Der Kaufmann und der Kaiser. Vergleich von Vorbild und Warnbild in "Der guote Gêrhart"


Seminararbeit, 2012

13 Seiten, Note: 2,0

Anonym


Leseprobe


Inhaltsverzeichnis

1. Rudolf von Ems – Autor der Erzählung „Der guote Gêrhart“

2. „Der guote Gêrhart“ – eine Inhaltszusammenfassung

3. Die Tugenden des Kaisers – die Tugenden Gêrharts

4. Die guten Werke des Kaisers – die guten Werke Gêrharts

5. Die Schlagwörter „guot“ und „ruom“ im Prolog

6. Die innere Haltung des Kaisers – reflektiert in seinem Gebet

7. Geld, Ehre, Gottesfurcht – drei mögliche Motive einer „guottât“

8. Handelt Gêrhart tatsächlich besser als Kaiser Otto? Abschließende Gedanken

Literaturverzeichnis

1. Rudolf von Ems – Autor der Erzählung „Der guote Gêrhart“

Ein Händler, der sein gesamtes Handelsgut hergibt, um[1] Gefangenen die Freiheit zu schenken; ein Nichtadeliger, der zum Herrscher über England erhoben wird, doch wieder zu seinem Kaufmannsstand zurückkehrt; ein Kaufmann, dessen Lebensgeschichte einen Kaiser in tiefe Reue stürzt – hinter der außergewöhnlichen Dichtung „Der guote Gêrhart“ steht ein großer Dichter des Mittelalters.

Über Rudolf von Ems’ Leben ist nur wenig bekannt. Er stammte aus einer Adelsfamilie, die in Vorarlberg ihren Wohnsitz hatte und starb – Vermutungen zufolge – als Begleiter des Königs Konrad IV auf einem Kriegszug in Italien.
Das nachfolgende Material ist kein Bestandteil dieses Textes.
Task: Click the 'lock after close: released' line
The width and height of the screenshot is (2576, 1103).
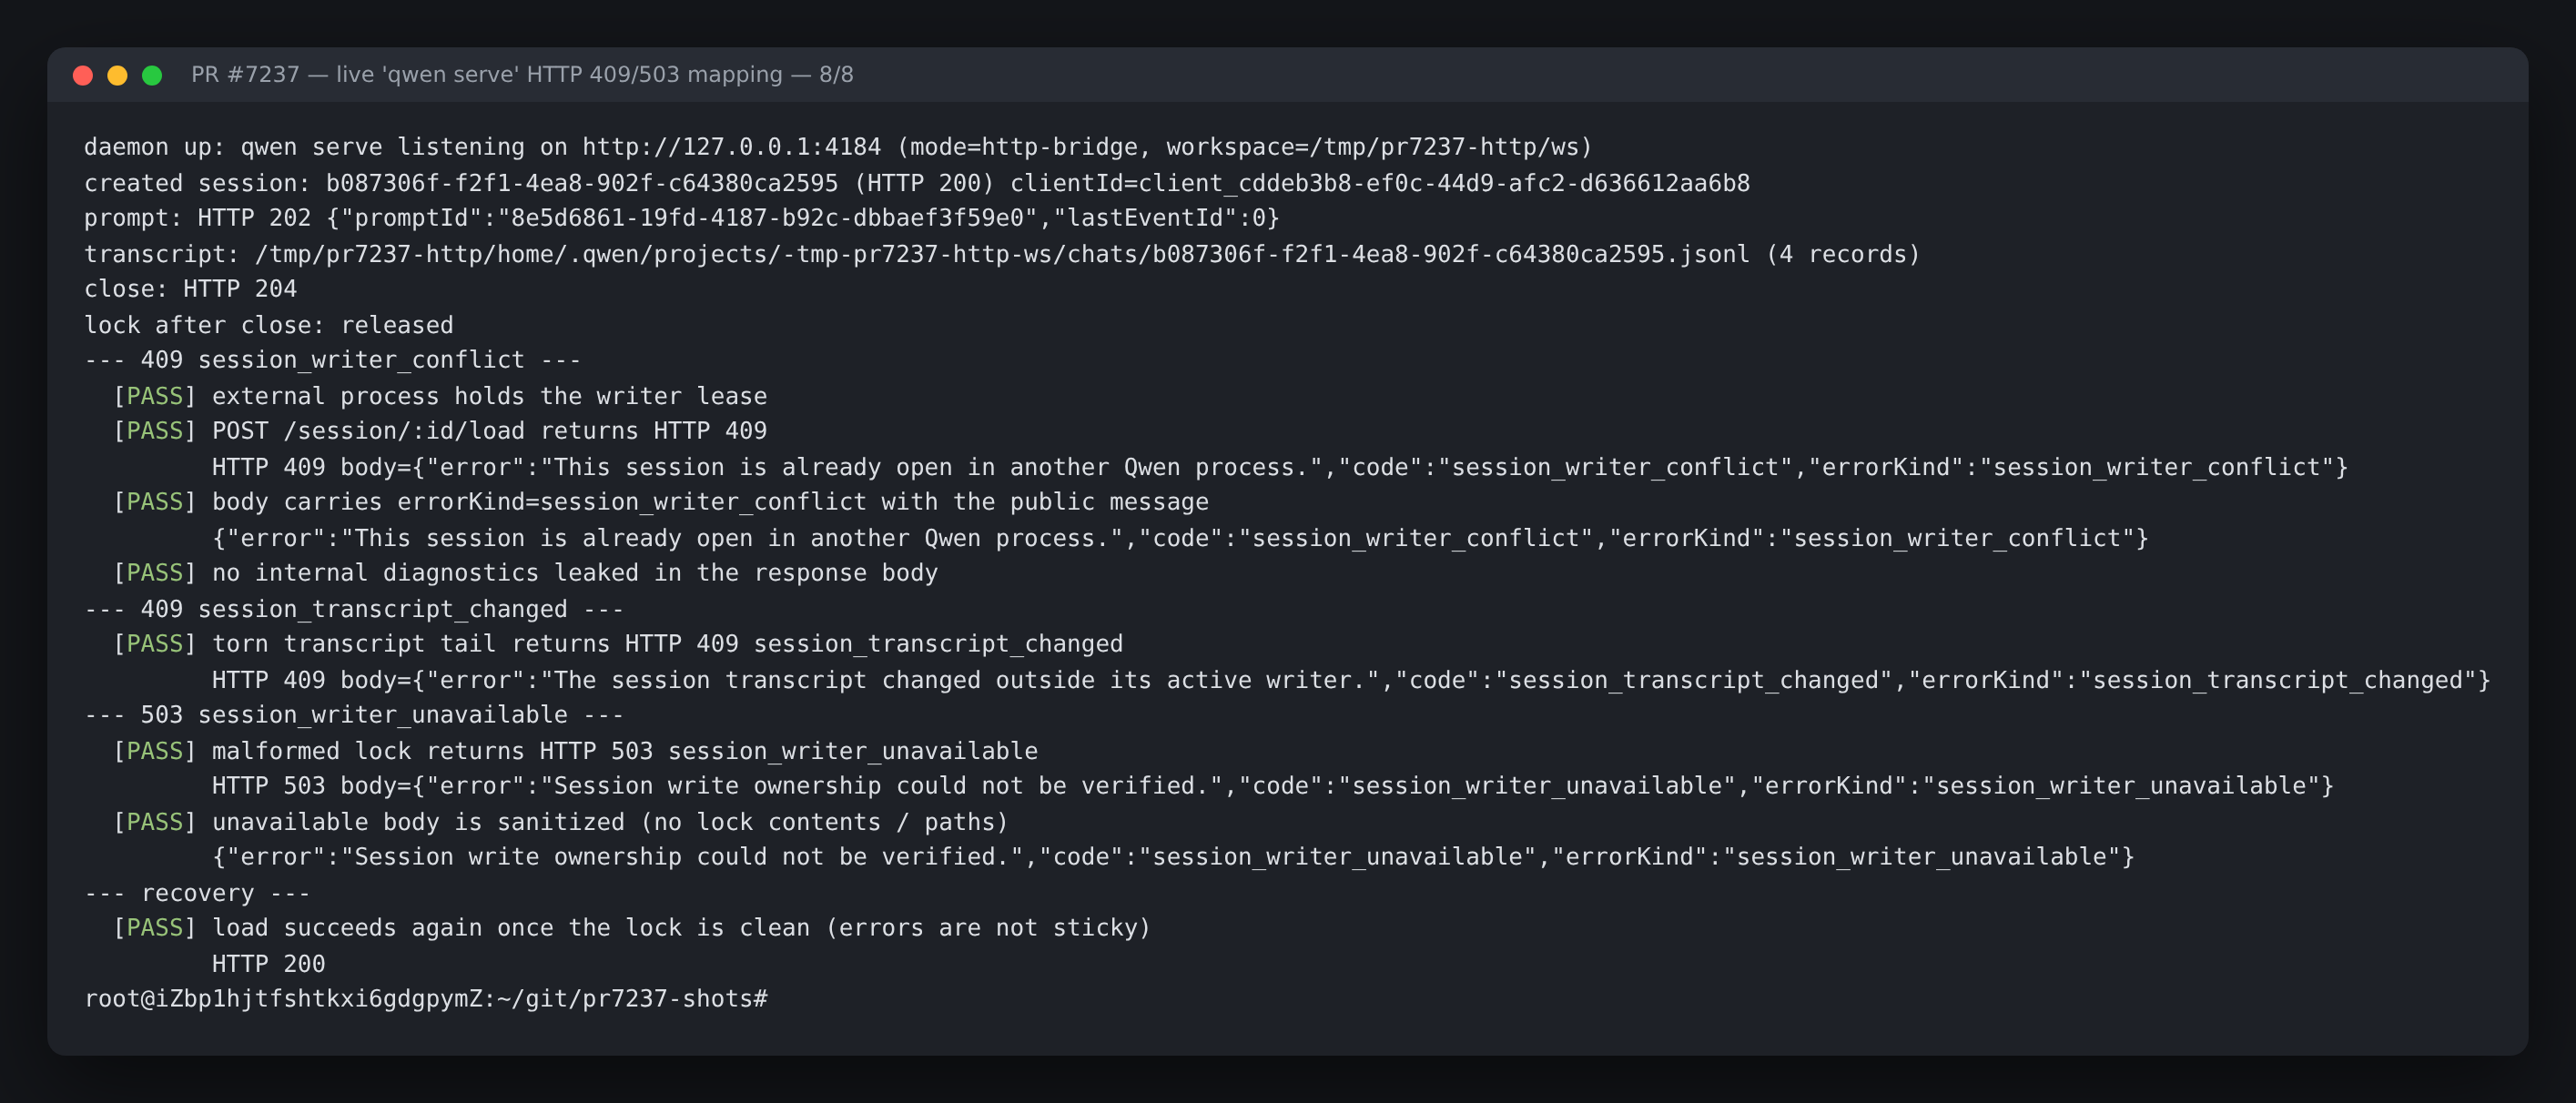Action: tap(268, 325)
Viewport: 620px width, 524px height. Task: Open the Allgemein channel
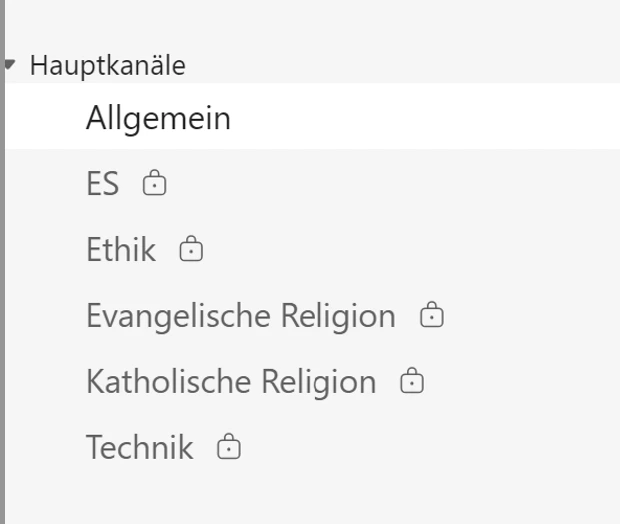158,118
Neben den Legenden „Barlaam und Josaphat“ und „Eustachius“ entstammt auch „Willehalm von Orlens“ seiner Feder. Er starb noch bevor er seine Dichtung „Weltchronik“ vollenden konnte.
Doch vor allen bereits genannten Werken schrieb er die Erzählung vom guten Kaufmann Gêrhart. Den Auftrag dafür erhielt er von dem Ministerialen Rudolf von Steinach. Er konnte diese Arbeit zwischen 1220 und 1225 beenden[2] und schuf dabei sein „künstlerisch vollkommenste[s] Werk“[3].

Während Rudolf von Ems hierbei die höfische äußere Form bewahrte[4], ist der Inhalt mit einem Nichtadeligen als Helden keineswegs typisch für die zeitgenössische Literatur.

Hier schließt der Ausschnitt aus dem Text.